## start PASSAGE GIVEN
The United States Bankruptcy Court for the Southern District of New York has lifted the automatic stay in bankruptcy to permit D&O and E&O insurers to advance or reimburse insured directors,’ officers’ and employees’ reasonable defense costs incurred in underlying litigation arising out of the insured company’s collapse. In re MF Global Holdings Ltd., et al., No. 11-15059 (MG) (Bankr. S.D.N.Y. Apr. 10, 2012)
Following the insured company’s bankruptcy, numerous directors, officers and employees of the company were named as defendants in lawsuits brought by securities holders, commodity customers and other plaintiffs. These lawsuits alleged a variety of different causes of action and resulted in substantial defense costs. Many of these defendants, therefore, submitted notices of claims seeking coverage under the bankrupt company’s D&O and E&O insurance policies. In response, the insurers sought a judicial determination that the proceeds of the policies at issue were not property of the debtors’ estates, which would then allow the insurers to advance and reimburse defense costs even while the automatic stay was in place. In the alternative, the insurers sought to lift the automatic stay to allow them to advance or reimburse defense costs on behalf of the individual insureds. Certain customers of the company objected to the motion for relief from the stay, arguing that the use of policy proceeds to pay certain individual’s defense costs would diminish the funds available to pay claims against the debtors.
## end PASSAGE GIVEN
GIVEN INSTRUCTION A:
Translate this sentence from the MF Global passage into Spanish: "These lawsuits alleged a variety of different causes of action and resulted in substantial defense costs."
GIVEN INSTRUCTION B:
Return, word for word, the stretch of the MF Global passage from "The United States" through "Apr. 10, 2012)".
These records have no connection to the MF Global passage.
## start PROVIDED INFORMATION
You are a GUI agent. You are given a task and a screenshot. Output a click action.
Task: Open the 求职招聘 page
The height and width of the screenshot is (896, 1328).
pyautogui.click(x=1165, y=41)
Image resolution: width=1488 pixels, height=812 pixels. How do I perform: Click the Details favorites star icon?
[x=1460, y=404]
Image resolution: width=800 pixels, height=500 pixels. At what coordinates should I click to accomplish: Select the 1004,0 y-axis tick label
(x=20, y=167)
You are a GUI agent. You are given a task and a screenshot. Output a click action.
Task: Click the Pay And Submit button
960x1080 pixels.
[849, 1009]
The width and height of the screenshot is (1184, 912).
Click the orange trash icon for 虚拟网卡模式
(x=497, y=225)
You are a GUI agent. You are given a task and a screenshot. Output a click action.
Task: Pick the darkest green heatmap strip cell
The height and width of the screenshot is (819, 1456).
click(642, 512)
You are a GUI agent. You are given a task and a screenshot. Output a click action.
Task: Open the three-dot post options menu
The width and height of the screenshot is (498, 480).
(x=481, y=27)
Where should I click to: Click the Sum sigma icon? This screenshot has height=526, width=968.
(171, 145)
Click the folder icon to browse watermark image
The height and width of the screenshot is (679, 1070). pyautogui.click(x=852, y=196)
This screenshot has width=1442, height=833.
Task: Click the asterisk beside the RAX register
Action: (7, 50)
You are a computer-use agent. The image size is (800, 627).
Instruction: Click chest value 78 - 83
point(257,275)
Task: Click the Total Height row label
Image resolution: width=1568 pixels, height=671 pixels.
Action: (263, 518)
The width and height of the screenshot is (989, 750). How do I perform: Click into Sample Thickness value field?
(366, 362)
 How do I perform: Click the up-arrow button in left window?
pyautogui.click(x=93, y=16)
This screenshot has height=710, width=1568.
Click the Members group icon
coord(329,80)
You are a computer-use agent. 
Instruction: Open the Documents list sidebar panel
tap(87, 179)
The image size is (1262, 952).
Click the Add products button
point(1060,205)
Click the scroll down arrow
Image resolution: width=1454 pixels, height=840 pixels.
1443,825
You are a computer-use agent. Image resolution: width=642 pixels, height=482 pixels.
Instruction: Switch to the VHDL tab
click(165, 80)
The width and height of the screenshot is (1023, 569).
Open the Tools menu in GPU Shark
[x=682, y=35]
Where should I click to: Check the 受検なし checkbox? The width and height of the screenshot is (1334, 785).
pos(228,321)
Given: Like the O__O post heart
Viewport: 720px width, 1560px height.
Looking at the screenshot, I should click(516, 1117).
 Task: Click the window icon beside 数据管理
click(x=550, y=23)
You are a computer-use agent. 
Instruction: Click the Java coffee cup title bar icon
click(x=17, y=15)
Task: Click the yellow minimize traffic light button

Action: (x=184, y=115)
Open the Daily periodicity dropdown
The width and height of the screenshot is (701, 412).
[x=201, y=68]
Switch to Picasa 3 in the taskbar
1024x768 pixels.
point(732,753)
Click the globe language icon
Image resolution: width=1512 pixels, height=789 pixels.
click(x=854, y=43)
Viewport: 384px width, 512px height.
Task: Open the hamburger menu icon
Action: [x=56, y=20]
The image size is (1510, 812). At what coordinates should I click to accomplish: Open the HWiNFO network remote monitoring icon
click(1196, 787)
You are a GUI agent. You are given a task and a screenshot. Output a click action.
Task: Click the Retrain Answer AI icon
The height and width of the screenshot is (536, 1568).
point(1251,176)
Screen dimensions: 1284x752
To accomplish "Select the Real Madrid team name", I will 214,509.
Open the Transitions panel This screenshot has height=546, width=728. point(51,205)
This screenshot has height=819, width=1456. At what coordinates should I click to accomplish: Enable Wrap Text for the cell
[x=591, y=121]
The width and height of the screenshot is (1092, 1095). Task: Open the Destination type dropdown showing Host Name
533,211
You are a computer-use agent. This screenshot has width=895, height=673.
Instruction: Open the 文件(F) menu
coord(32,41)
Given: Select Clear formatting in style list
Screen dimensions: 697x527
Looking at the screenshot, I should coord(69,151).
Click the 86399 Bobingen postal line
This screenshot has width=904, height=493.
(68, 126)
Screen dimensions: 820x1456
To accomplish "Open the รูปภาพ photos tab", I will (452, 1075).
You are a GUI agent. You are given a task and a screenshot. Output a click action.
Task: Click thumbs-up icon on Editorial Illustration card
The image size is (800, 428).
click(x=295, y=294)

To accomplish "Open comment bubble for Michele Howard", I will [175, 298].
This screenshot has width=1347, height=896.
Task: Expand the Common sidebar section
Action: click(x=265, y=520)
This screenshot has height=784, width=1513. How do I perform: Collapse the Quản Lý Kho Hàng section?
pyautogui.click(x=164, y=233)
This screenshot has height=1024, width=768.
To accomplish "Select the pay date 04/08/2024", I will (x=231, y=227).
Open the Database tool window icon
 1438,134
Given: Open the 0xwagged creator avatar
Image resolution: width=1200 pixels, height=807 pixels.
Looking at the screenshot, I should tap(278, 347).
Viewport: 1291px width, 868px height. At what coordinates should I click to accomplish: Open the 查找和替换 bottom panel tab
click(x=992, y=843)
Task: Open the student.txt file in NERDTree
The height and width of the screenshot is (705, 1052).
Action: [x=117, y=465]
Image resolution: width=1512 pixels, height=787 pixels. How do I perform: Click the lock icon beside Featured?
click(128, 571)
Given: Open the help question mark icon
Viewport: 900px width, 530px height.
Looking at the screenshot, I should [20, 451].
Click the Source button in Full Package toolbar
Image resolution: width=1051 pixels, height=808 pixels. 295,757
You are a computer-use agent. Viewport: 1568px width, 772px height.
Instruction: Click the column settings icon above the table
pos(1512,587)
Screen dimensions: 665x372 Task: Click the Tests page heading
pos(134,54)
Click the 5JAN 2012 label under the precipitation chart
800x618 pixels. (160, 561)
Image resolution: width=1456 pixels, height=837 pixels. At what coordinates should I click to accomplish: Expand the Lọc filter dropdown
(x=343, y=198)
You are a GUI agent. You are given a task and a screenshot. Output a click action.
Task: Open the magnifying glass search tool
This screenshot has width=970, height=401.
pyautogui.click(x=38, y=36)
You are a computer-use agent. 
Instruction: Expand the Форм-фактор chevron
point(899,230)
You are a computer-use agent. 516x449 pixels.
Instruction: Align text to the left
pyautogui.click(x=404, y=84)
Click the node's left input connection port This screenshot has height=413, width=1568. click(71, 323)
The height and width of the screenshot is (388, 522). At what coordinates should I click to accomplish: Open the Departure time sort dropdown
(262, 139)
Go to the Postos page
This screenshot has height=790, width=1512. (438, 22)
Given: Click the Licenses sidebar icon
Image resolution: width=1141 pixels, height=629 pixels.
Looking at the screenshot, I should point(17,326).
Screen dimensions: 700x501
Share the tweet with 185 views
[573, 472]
## end PROVIDED INFORMATION
RESPONSE A:
Estas demandas alegaron una variedad de causas de acción diferentes y dieron lugar a costos de defensa sustanciales.

RESPONSE B:
The United States Bankruptcy Court for the Southern District of New York has lifted the automatic stay in bankruptcy to permit D&O and E&O insurers to advance or reimburse insured directors,’ officers’ and employees’ reasonable defense costs incurred in underlying litigation arising out of the insured company’s collapse. In re MF Global Holdings Ltd., et al., No. 11-15059 (MG) (Bankr. S.D.N.Y. Apr. 10, 2012)